■ THE DATA
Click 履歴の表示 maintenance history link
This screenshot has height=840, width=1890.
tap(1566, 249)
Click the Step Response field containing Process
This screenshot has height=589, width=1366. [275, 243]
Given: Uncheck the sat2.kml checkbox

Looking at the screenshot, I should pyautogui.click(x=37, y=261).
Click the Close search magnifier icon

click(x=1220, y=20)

■ WHAT YOU SHOULD DO
Output every record above exactly as it was given.

■ TASK SOLUTION
Click 履歴の表示 maintenance history link
This screenshot has height=840, width=1890.
tap(1566, 249)
Click the Step Response field containing Process
This screenshot has height=589, width=1366. [275, 243]
Given: Uncheck the sat2.kml checkbox

Looking at the screenshot, I should pyautogui.click(x=37, y=261).
Click the Close search magnifier icon

click(x=1220, y=20)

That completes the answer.